What do the lines say from the start of the entries through the one containing "About Us (528, 424)"? Repeat them exactly.

[Stored data]
○ ○ ○
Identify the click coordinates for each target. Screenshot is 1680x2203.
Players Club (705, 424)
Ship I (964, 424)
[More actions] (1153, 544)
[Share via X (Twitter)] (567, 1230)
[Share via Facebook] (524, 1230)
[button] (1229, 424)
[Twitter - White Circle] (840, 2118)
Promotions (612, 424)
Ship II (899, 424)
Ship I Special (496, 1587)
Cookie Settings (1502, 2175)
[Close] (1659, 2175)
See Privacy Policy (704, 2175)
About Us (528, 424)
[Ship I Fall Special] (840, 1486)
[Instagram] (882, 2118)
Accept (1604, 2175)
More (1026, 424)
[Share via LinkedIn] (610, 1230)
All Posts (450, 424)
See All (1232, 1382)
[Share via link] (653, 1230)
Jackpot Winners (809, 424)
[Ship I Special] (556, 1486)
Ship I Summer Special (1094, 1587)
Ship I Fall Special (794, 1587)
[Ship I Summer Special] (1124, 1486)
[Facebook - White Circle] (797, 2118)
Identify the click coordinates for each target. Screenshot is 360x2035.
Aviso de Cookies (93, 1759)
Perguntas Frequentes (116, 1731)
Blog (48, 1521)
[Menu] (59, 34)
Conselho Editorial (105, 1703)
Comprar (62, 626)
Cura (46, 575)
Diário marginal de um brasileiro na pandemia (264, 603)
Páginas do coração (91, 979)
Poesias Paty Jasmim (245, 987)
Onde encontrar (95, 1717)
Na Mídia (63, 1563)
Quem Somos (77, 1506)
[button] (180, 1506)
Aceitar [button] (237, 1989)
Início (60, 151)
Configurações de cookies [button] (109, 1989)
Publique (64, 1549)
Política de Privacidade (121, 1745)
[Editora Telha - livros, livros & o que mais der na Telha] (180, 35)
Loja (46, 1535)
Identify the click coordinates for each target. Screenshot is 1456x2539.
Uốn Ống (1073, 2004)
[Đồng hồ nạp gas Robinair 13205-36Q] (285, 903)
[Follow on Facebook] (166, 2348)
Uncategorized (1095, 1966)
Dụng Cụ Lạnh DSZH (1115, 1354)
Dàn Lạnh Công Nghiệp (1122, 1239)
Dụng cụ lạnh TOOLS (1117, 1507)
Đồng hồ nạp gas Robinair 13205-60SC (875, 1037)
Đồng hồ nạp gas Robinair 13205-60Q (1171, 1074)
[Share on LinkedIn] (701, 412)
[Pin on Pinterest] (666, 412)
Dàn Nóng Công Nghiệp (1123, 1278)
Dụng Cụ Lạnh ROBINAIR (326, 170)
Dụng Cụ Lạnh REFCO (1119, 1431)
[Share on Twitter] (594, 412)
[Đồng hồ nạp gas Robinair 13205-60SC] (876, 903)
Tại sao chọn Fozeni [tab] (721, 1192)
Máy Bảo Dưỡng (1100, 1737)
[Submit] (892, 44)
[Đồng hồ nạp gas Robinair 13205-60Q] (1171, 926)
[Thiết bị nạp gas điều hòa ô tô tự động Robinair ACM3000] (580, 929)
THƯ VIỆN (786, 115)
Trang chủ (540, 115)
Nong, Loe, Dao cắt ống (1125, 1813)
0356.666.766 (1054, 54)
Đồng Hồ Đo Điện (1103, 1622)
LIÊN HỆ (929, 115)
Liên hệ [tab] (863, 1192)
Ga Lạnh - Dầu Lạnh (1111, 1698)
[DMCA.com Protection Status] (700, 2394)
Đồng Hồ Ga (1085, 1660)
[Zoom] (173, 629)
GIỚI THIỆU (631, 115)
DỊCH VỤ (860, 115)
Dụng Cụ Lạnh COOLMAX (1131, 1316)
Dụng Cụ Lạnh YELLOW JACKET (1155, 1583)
○ ○ ○
OUTPUT OF THE TASK:
Identify the click coordinates for each target. Screenshot is 1680x2203.
Players Club (705, 424)
Ship I (964, 424)
[More actions] (1153, 544)
[Share via X (Twitter)] (567, 1230)
[Share via Facebook] (524, 1230)
[button] (1229, 424)
[Twitter - White Circle] (840, 2118)
Promotions (612, 424)
Ship II (899, 424)
Ship I Special (496, 1587)
Cookie Settings (1502, 2175)
[Close] (1659, 2175)
See Privacy Policy (704, 2175)
About Us (528, 424)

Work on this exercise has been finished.